_BRIEF_:
Answer these questions using the passage on Presbyterians and slavery, giving each answer on its own numbered line:
1. What did Ashman Institute later become?
2. In what year did James Smylie write his pro-slavery tract?
3. How many years would the split between Southern Presbyterians and the PCUSA take to reconcile?
[TEXT SECTION — start]
In this country, Presbyterian Elizabeth Cady Stanton composed her own version of the 1776 Declaration in her “Declaration of Sentiments and Resolutions” (1848), jumpstarting the women’s movement of the century. Presbyterians might have neglected women in this period, but they could not neglect other Americans. Free black minister Samuel Cornish (1793-1855) of New York founded the first Negro newspaper, Freedom’s Journal (1827), and others, such as Henry Highland Garnet, organized churches, published the Freedom’s Journal (1827), appealing to the Declaration of Independence with a motto “Let your motto be resistance.” Another Presbyterian, white John Miller Dickey, organized Ashman Institute, which later became Lincoln University, to education black youth.
As much as they may have tried at times, Presbyterians could not avoid the issue of slavery. Here is where one of the writer’s ancestors comes into play. Mississippi clergyman James Smylie was agitated by the anti-slavery movement. He wrote a pro-slavery tract in 1837 in which he expressed sympathy for slaves and their souls, but defended slavery as an ancient institution sanctioned by the Bible. The tract made its way to Alton, Ill., where Presbyterian Elijah Lovejoy, editor of the town newspaper, opposed slavery. An angry pro-slavery mob murdered the editor and made him a martyr, memorialized to this day by a large monument in Alton. Some people consider this was the first shot of the Civil War. Shortly thereafter a “Presby-gationalist,” Harriet Beecher Stowe, published Uncle Tom’s Cabin (1851), an immediate bestseller read around the world. American citizens twice elected another Illinois citizen, Abraham Lincoln, a Presbyterian sympathizer, to the presidency of the country. When Lincoln welcomed Stowe to the White House, he asked her if she were the “little woman” who started the Civil War. During the bloody conflict, Lincoln freed slaves through his “Emancipation Proclamation” (1862). In his Gettysburg Address he expressed hope that the whole nation would have “under God,” a “new birth of freedom.” In his Second Inaugural he called Americans to “finish the struggle,” to “bind up the Nation’s wounds,” and to “achieve and cherish a just and lasting peace, among ourselves, and with all nations.” Lincoln was assassinated in 1865 just as the war was ending. His pastor, Phineas Gurley of the New York Avenue Presbyterian Church, accompanied his body to Illinois as the nation mourned. After the war, Henry Highland Garnet gave an oration in the House of Representatives celebrating African-American freedom. Southerners would not join the celebrations. Southern Presbyterians formed a separate Presbyterian Church in the United States (1865), distinguished from Yankees of the PCUSA. Unlike the war between the states, this division would take 120 years to reconcile.
[TEXT SECTION — finish]
[THE DATA — start]
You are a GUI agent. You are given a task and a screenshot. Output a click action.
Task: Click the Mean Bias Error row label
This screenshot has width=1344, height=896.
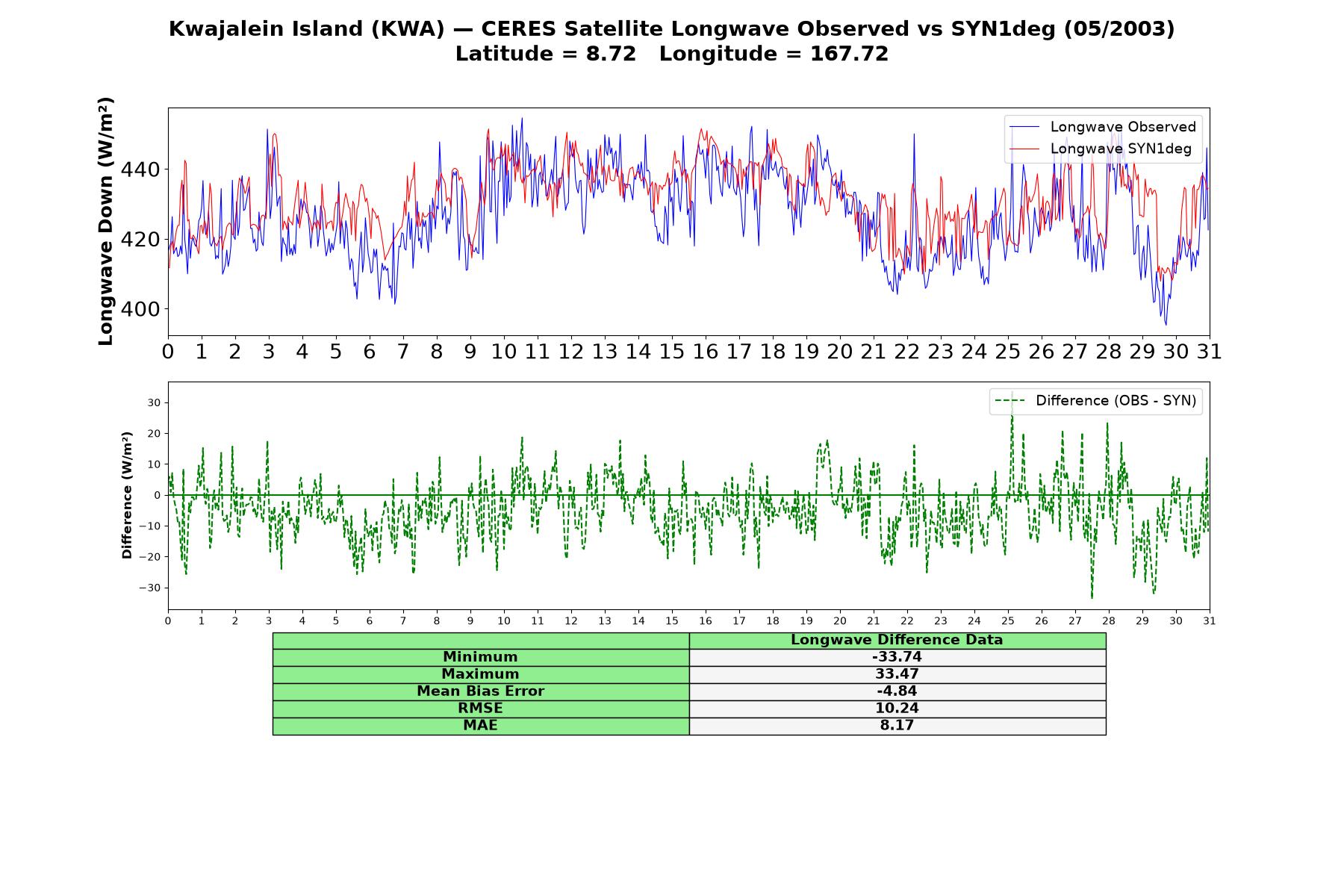pyautogui.click(x=480, y=691)
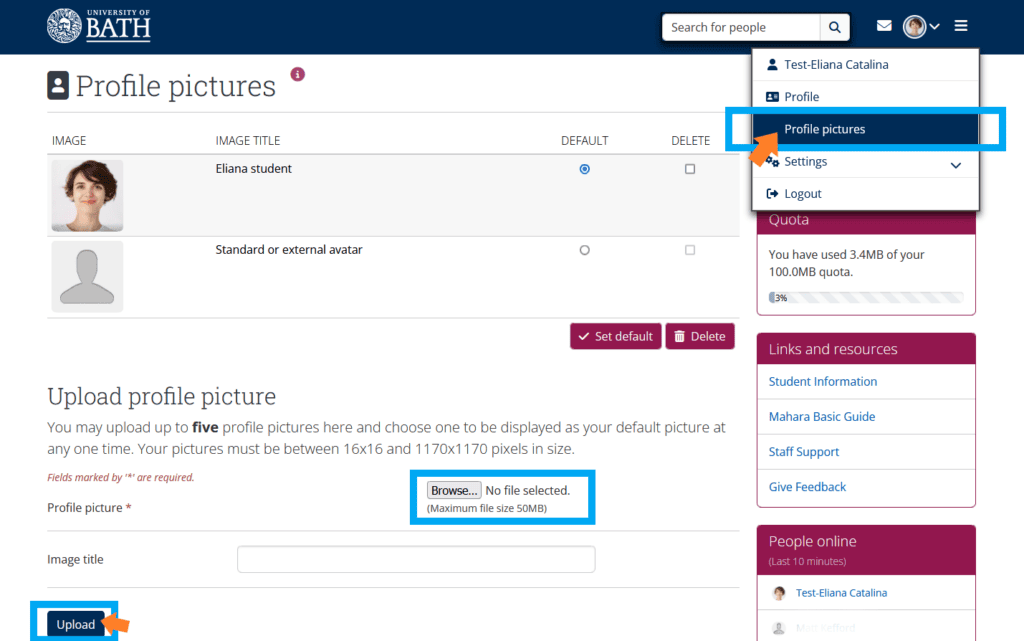This screenshot has width=1024, height=641.
Task: Tick delete checkbox for Eliana student
Action: [x=690, y=169]
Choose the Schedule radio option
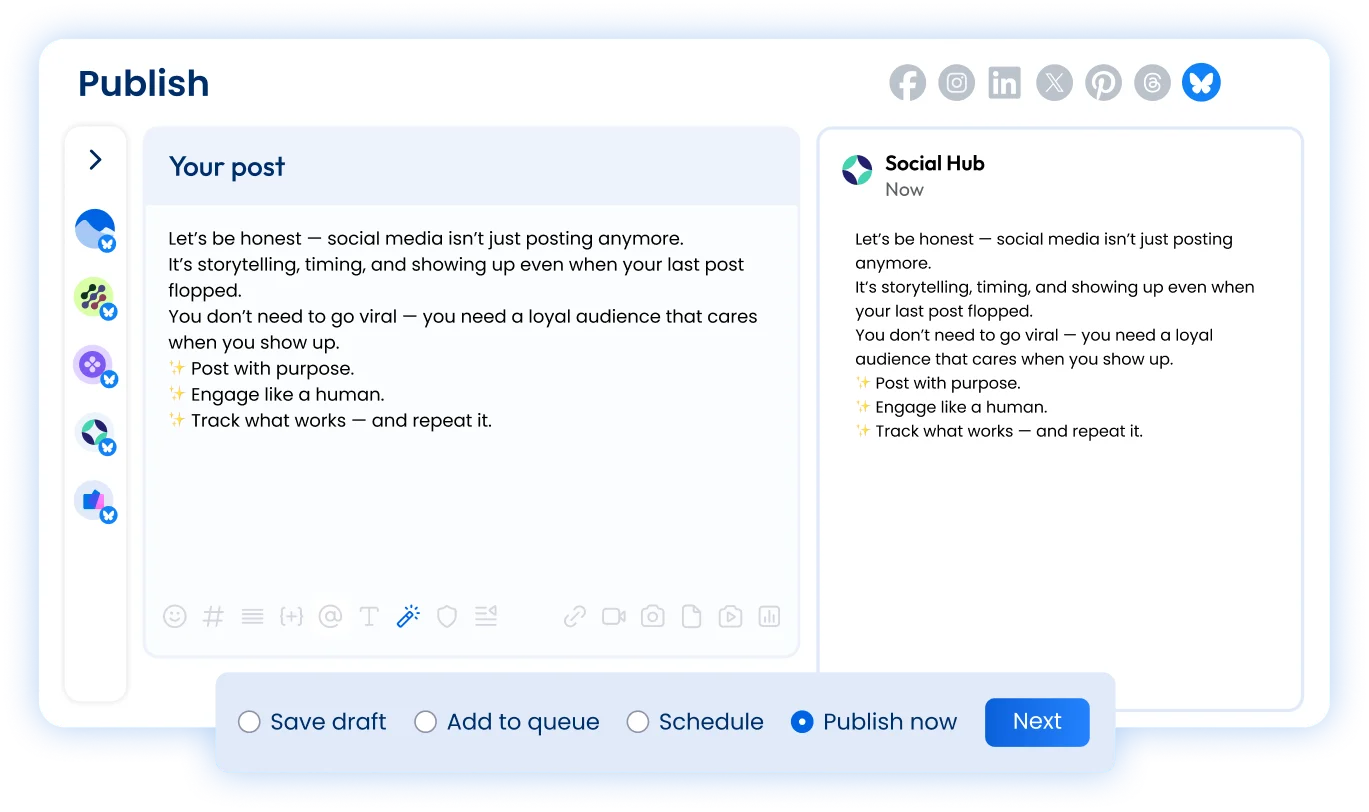The width and height of the screenshot is (1369, 812). click(638, 722)
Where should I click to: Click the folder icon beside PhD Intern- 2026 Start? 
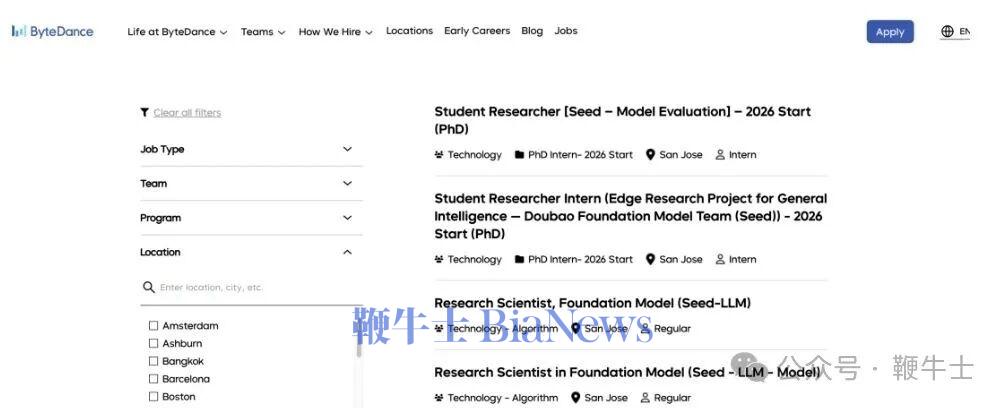point(520,155)
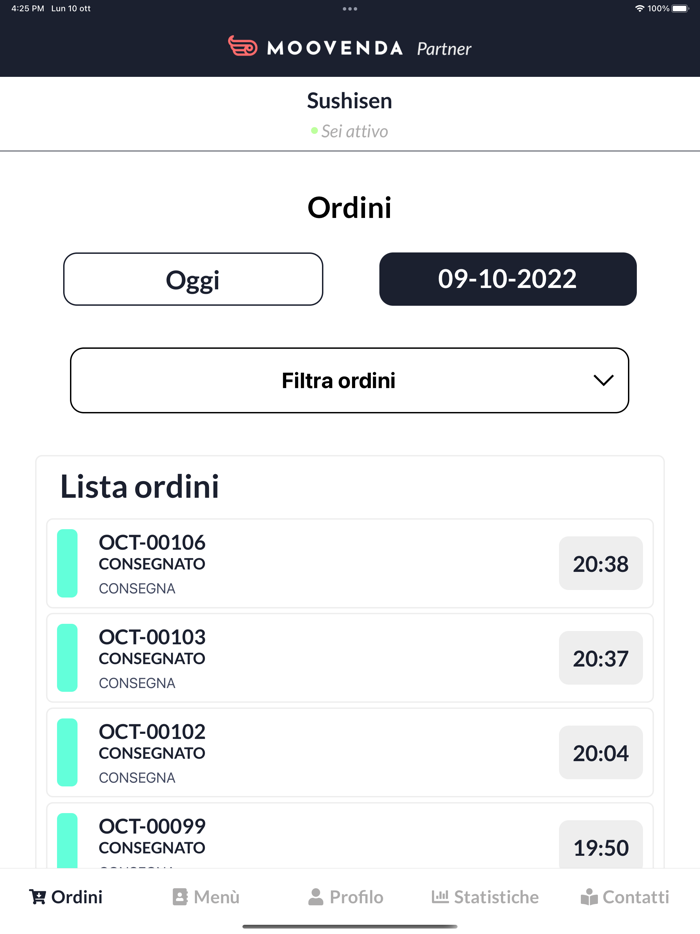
[THE DATA — finish]
_EXERCISE RESULT_:
1. Lincoln University
2. 1837
3. 120 years